Movies and Politics Collide in Jim Shepard’s ‘Tunnel at the End of the Light’

Lee Polevoi

 

The Tunnel at the End of the Light: Essays on Movies and Politics

By Jim Shepard

Tin House Books

272 pages

 

Anyone who reads short stories on a regular basis is probably familiar with Jim Shepard’s work. In story collections like The World to Come and Like You’d Understand, Anyway, Shepard has carved out a unique storytelling niche with fiction set in specific historical moments or as flights of fancy most other writers would never even consider. These stories feature fluid prose, an array of beguiling first-person voices and detail-rich narratives that often prove unsettling to read, but equally impossible to put down.

 

In The Tunnel at the End of the Light, Jim Shepard, a professor at Williams College, exercises a different set of muscles. These essays, written for The Believer during the George W. Bush administration, closely explore a handful of iconic American films for insights they can shed on American ideas of individuality, power and imperialism.

 

Shepard isn’t shy about naming the wrongdoers and political leaders who led the US into unwanted wars and a pernicious global recession: “… a clutch of carrion-eaters in charge of our political and corporate landscape who appear positively ebullient in their rapacity, and who appear more and more openly and shamelessly to understand that now, finally, in ways only dreamed of before, the gloves can really come off …

 

 

By focusing on films like GoodFellas, Chinatown, Aguirre, Wrath of God and several others, he explores how Americans think about ourselves—as expressed in the films we watch—and how our collective self-image often leads to trouble.

 

His central thesis is best exemplified in the opening essay, “Badlands and the ‘Innocence’ of American Innocence,” one of the strongest of many strong essays in this book.
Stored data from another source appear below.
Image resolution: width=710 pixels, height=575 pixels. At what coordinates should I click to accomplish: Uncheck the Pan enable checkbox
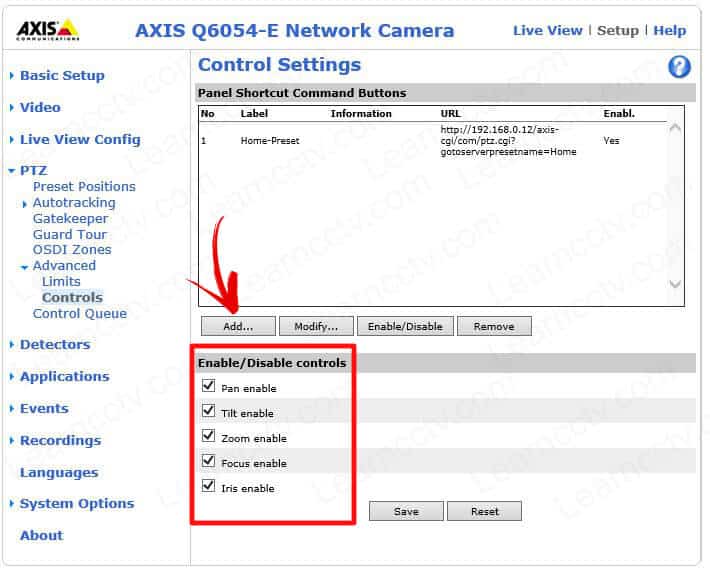(209, 386)
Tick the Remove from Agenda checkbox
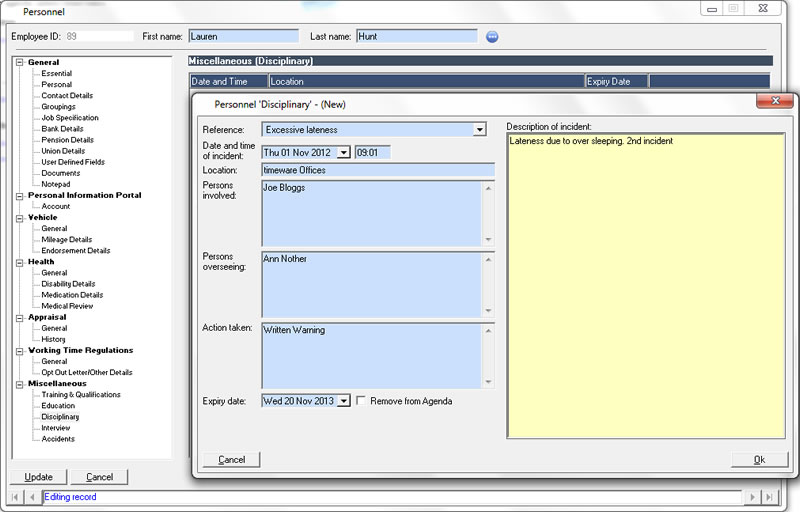 pyautogui.click(x=361, y=401)
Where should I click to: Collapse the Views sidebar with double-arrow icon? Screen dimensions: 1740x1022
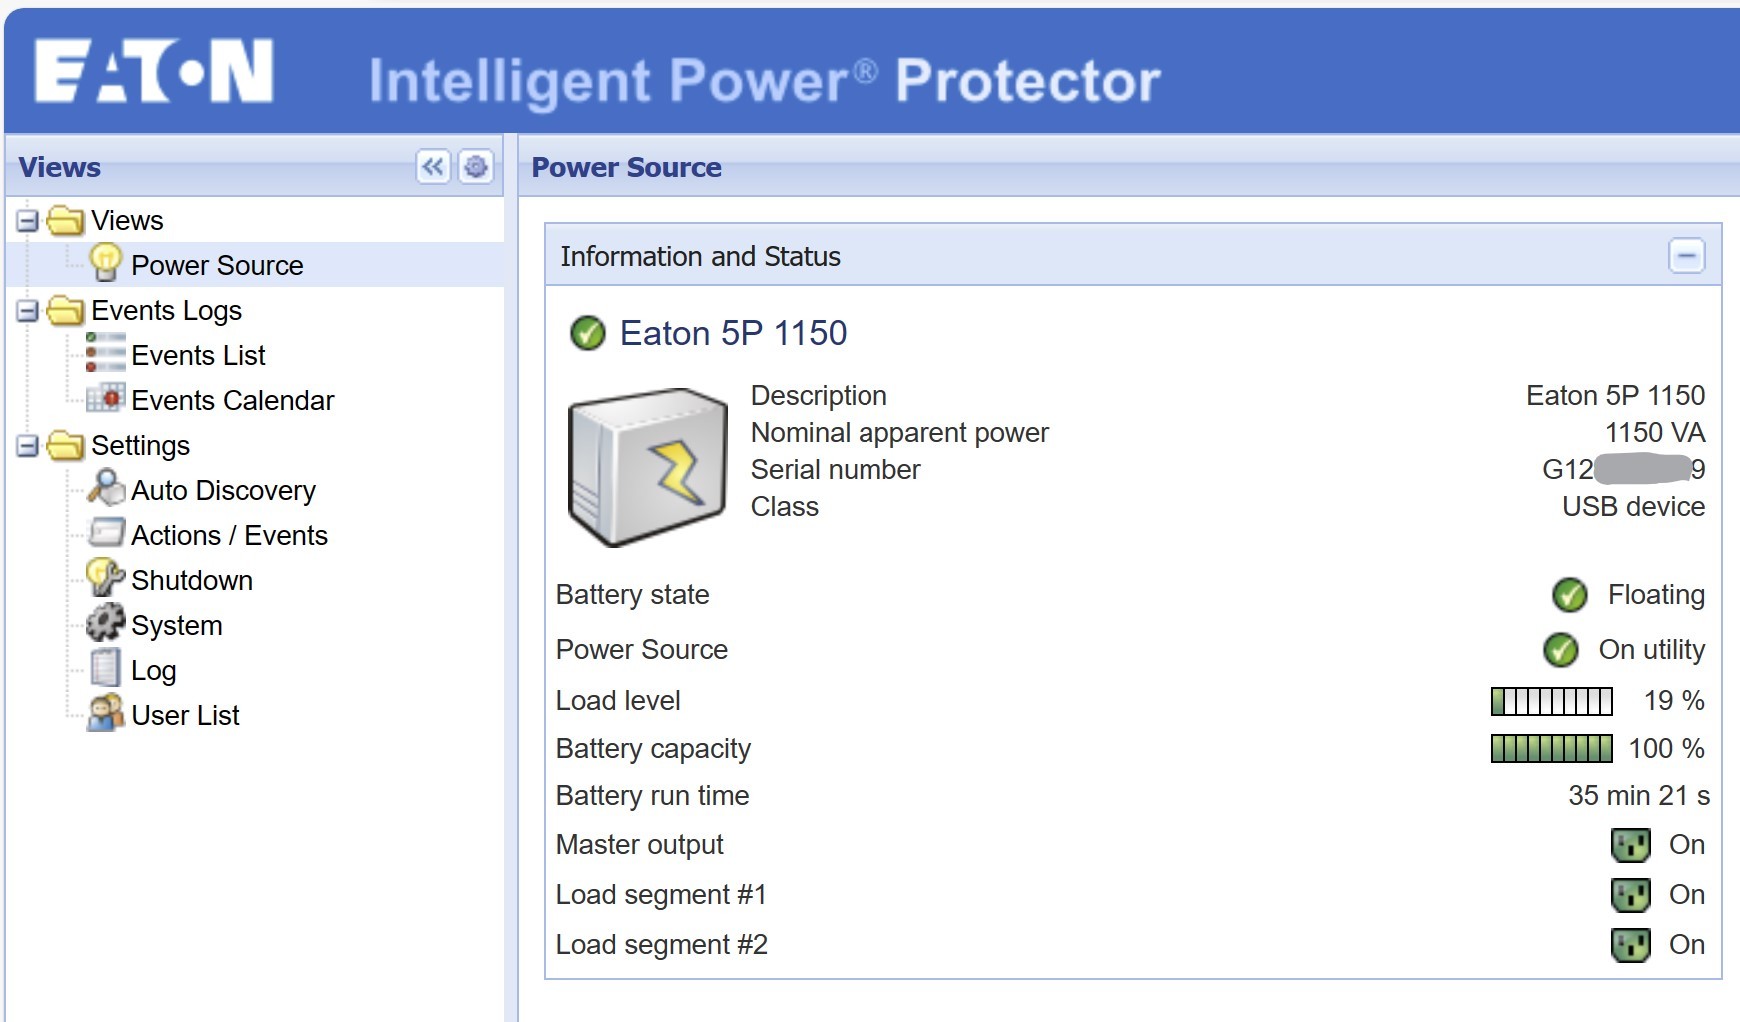(433, 166)
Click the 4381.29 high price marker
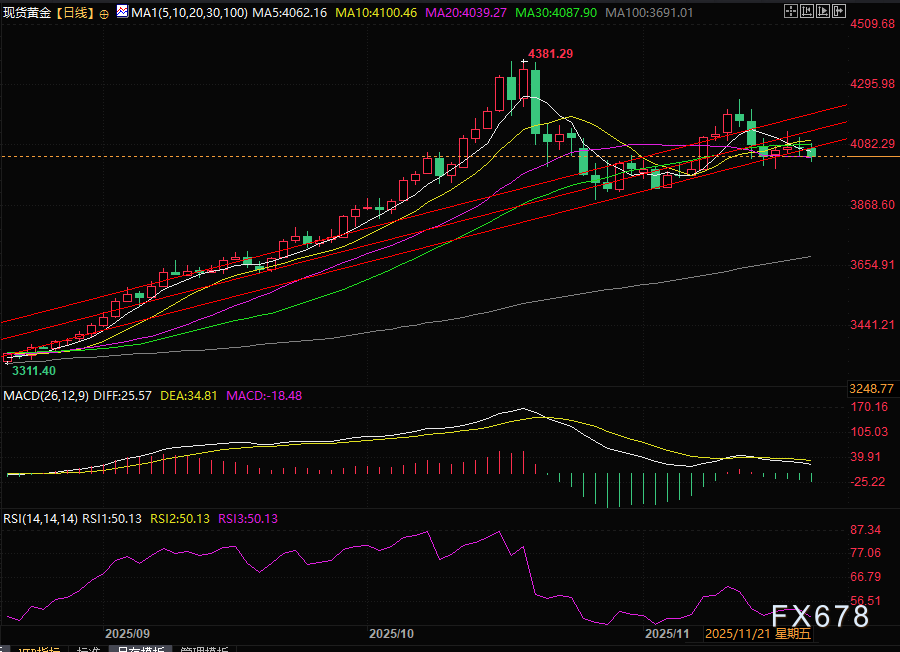Image resolution: width=900 pixels, height=652 pixels. [552, 53]
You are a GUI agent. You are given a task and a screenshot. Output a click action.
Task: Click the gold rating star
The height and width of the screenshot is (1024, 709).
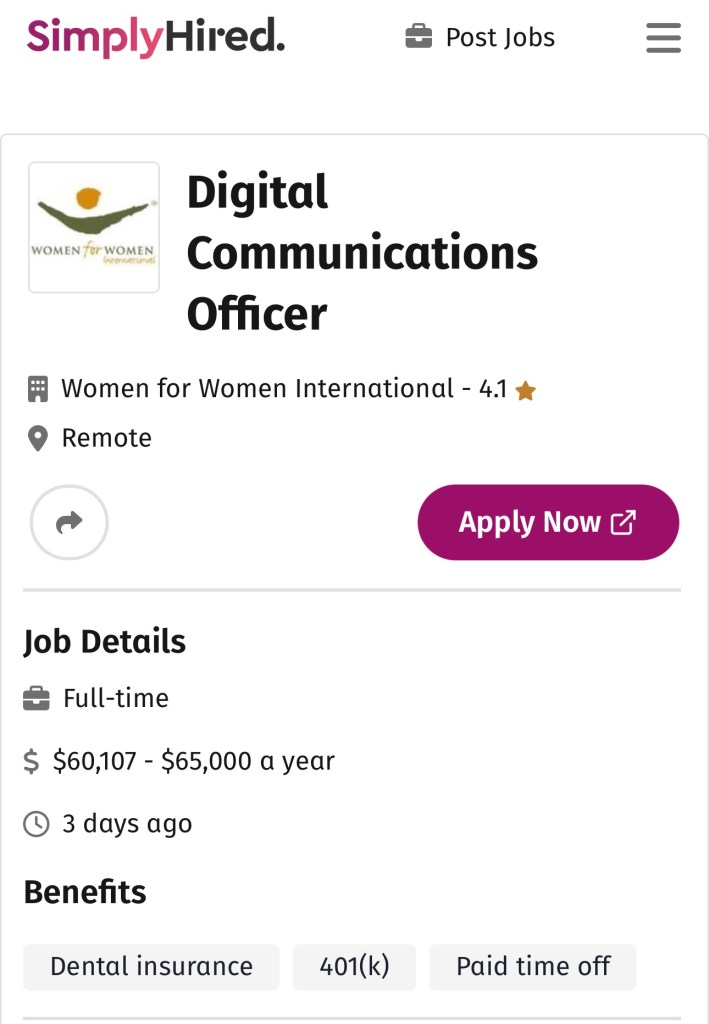[525, 391]
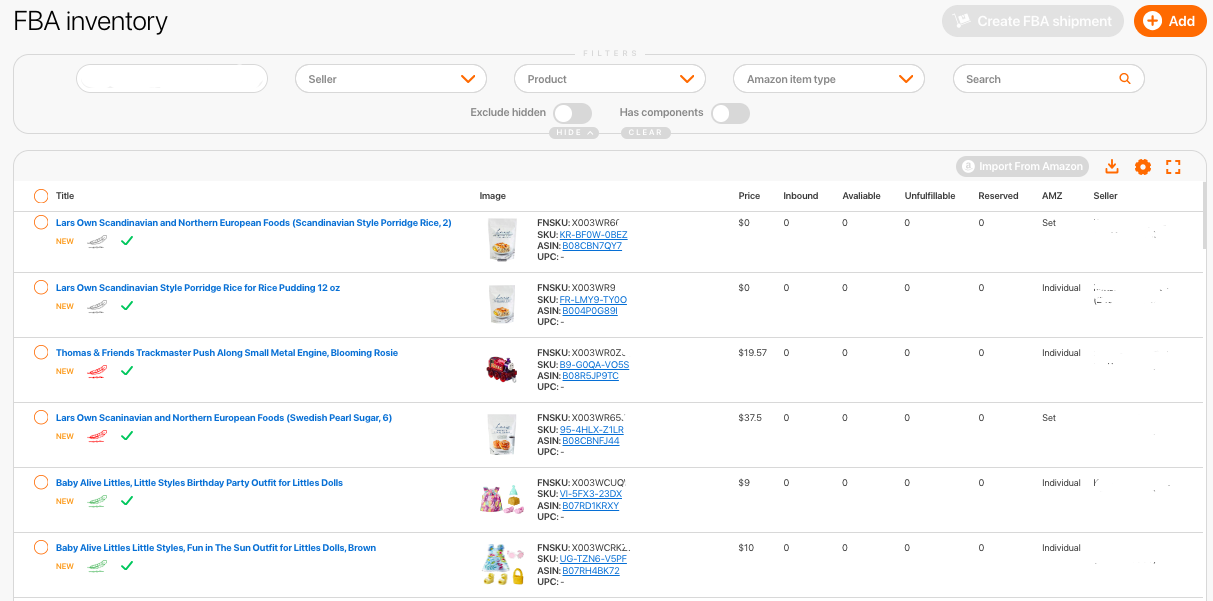This screenshot has width=1213, height=601.
Task: Open table settings via the gear icon
Action: (1143, 167)
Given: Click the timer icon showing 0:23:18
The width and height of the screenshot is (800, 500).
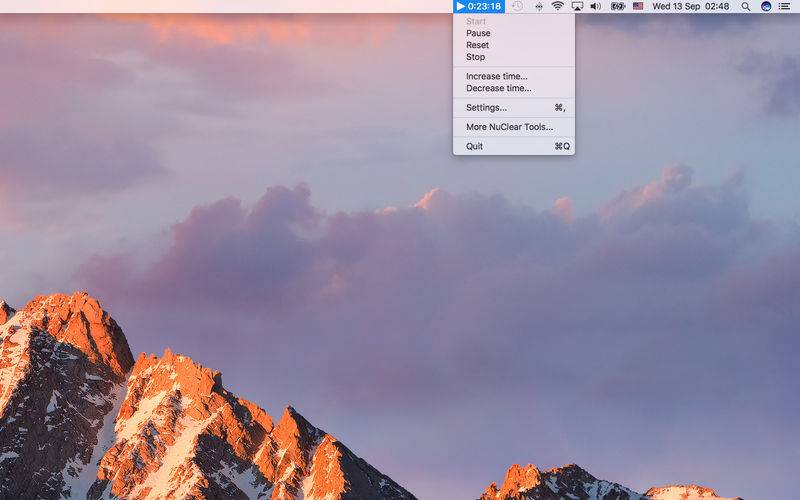Looking at the screenshot, I should [479, 6].
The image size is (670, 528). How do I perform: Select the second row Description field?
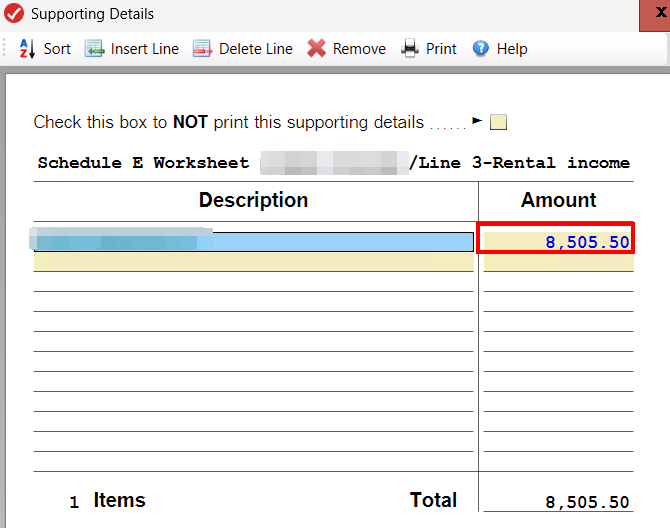253,262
He describes the nihilistic acts of violence in Terrance Malick’s 1973 film, acts perpetrated by two teenagers in love, Kit (Martin Sheen) and Holly (Sissy Spacek), and then expands the cultural lens to take in a nation at war, c. 2003:

 

Badlands as it proceeds becomes more and more interested in another of our preoccupations, in terms of our self-image as Americans: our insistence upon our essential innocence. Part of the reason we’ve been willing to accept being stereotyped as not very sophisticated is because of the way unsophisticated nestles right up against innocence … we may screw up, we may blunder about, but we always mean well. Any harm done to others is either unforeseen or couldn’t have been avoided … And one of the smartest and subtlest aspects of Badlands is just how slyly Holly’s voice throughout the movie plays to that desire we have for ourselves.”

 

Shepard offers a perceptive and knowledgeable analysis of these films, along with using them to illustrate a broader point. It’s where his love of cinema shines through—as does the careful thought and skeptical enthusiasm he brings to each movie under discussion.

 

On Saving Private Ryan: “During that spectacular set piece of an opening, Saving Private Ryan feels like it was made by someone who’d actually been in the Normandy invasion. After that, it mostly feels like it was made by someone who's seen a lot of war movies.”

 

 

 

 

Aguirre, Wrath of God, “like the rest of [Werner Herzog’s] movies, alternates between a sloppy chaos that feels documentary-like and a highly stylized still life.”

 

There’s an occasional overreach here and there. Shepard makes what seems a tenuous connection between highly self-assured cinematic figures like Lawrence of Arabia and the aforementioned Aguirre, and George W. Bush, with his early self-pronouncement as a “wartime leader.” Except that, for Bush, there was always the sense that, as president of the United States—you could see it in his eyes that terrible morning of September 11, 2001—he was in way over his head.

 

There’s also the sickening irony that, as outrageous and malevolent as the Bush Administration proved to be, there was no way to know when these essays were written, that a different, more appalling menace lay ahead. Shepard acknowledges as much in the introduction to The Tunnel at the End of the Light, castigating “a regime that presents as its public face hacks and sociopaths who have no trace of shame about lying directly in the face of contradictory evidence.” Amen to that.

 

Fans of Jim Shepard’s wonderful fiction will be further entranced by the range, scope and emotion of his nonfiction work.

 

Author Bio:

 

Lee Polevoi, Highbrow Magazine’s chief book critic, has completed a new novel, The Confessions of Gabriel Ash.